For approximately two decades the two door, small and formidable Jeep CJ was the only Jeep made and sold.  They became more driver friendly and road worthy but they were still utilitarian.  They still reflected the owner.  Until the International Scout and original Ford Bronco, there was no competition.  When these Jeeps passed one another on the road, somehow, sometime, the wave developed in recognition of these special owners.

I have owned a 79 CJ5.  A 98 Cherokee.  And currently an LJ.  I don’t wave to every Jeep.  Number one, in Colorado there are too many.   Secondly, Jeep has recently made many models I do not consider to be a Jeep at all.  If your pride and joy is not one I typically wave at, I don’t apologize.  I wave to a purpose and use, not a brand.

Jeep TJ

My Jeep is not meek.  It isn’t a mall queen.  It isn’t stock and cleaned all the time.  The interior is dusty and there is dirt in the rubber floor mats.  Usually, it only has a bikini top on.  In other words, it is quite true to the original intent and utility.  I don’t consider a Jeep Compass to be utilitarian, nor a Patriot, nor a current Renegade.  They are cars made by a Jeep company.
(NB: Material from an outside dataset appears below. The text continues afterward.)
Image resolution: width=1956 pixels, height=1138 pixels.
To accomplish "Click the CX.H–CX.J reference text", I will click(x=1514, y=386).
I wave to the intent and ability of the vehicle to do what I do more or less.  I wave to modified and TRAIL USED vehicles.  Typically, these are Wranglers or Rubicons or Cherokee.  I may also wave to a Bronco or Toyota or Land Rover too.  I draw the line at a Samurai and it’s cousins.  I don’t wave to pick ups, other than one Ford Raptor I know of.
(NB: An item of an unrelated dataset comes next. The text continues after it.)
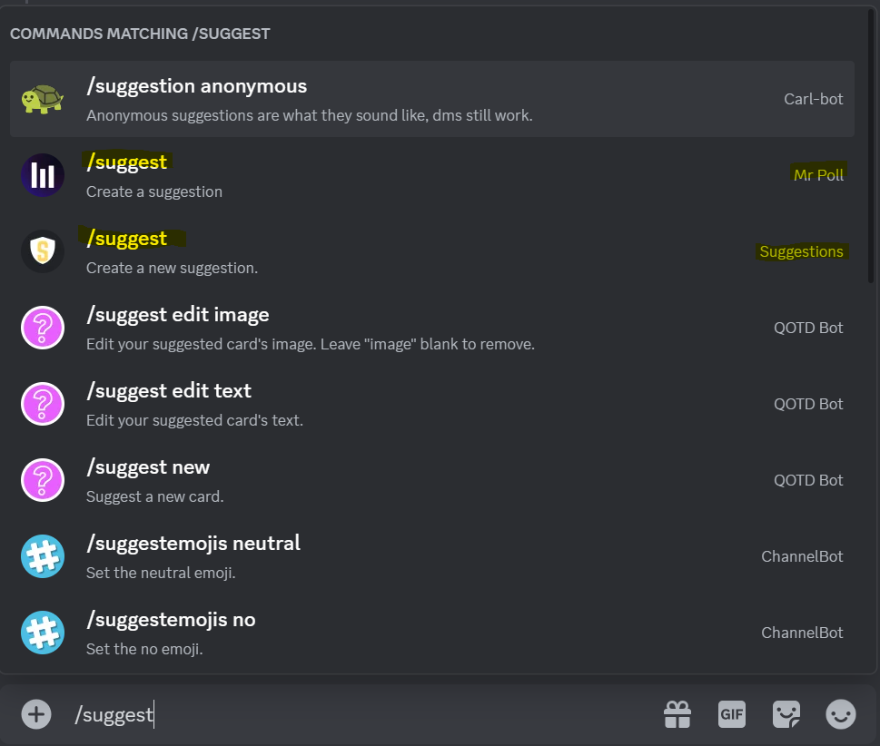Open the emoji picker icon

(x=840, y=714)
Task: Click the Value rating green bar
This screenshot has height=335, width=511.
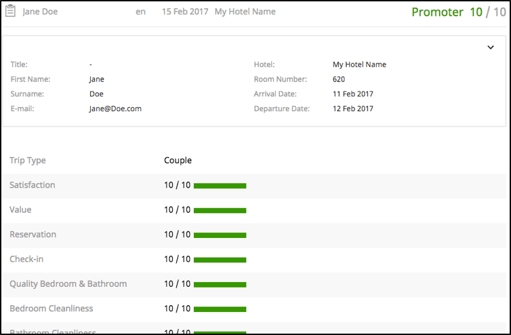Action: click(x=220, y=210)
In other words, I wave to the intent and actual use in the theme of the original Jeep.  Heated seats and leather door skins are not that intent.  Nor are 16,000,000 lumens of light on a Suburban.  A Rubicon with painted fenders and armor-alled tires on 22s is not original intent.  Most of the Jeeps sold I don’t wave to.
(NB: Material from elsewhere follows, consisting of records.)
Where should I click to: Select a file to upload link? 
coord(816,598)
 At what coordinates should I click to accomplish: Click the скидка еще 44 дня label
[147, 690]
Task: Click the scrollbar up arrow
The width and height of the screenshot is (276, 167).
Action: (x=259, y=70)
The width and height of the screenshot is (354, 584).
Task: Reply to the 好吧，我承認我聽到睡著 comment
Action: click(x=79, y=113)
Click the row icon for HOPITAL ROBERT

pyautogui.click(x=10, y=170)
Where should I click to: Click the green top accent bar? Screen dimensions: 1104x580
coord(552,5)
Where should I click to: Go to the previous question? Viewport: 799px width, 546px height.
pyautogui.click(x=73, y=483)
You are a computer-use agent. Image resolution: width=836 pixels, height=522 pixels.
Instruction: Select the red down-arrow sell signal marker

If this doesn’t fit your expectations as you drive by me in your Commander, I really don’t give a Yugo.  Current Renegades look like Fiats.  Current Cherokees look like a bumper car.  They wheel about as well.  Maybe they should wave to Rav 4s, not a trail rig.  I’ll wave to the JKUR on 37s that has armor with scratches and a winch line that is not perfectly wound on the spool.  I’ll wave to a first gen Bronco with the top off and the fender corners chewed a bit form the mud tires.  I’ll wave to the Ford Raptor going up Holy Cross.  I wont wave to your Jeep Commander even if you drive over to me.



5 thoughts on “My Jeep Wave

  1. I also have a CJ3A and a 1964 CJ5. Our 19 year old daughter and I drive the 3A, while my wife drives the CJ5.

    Both are mostly stock…the changes are seat belts, Detroit Lockers in both Jeeps’ rear axles and Dana Powr Loks in both Jeeps’ front axles.

    I went looking for seat covers–the “plastic” seats get kind of hot in the summer. The only thing I could find that fit were Hello Kitty seat covers…… I bought them…function over form..and it fits my sense of humor.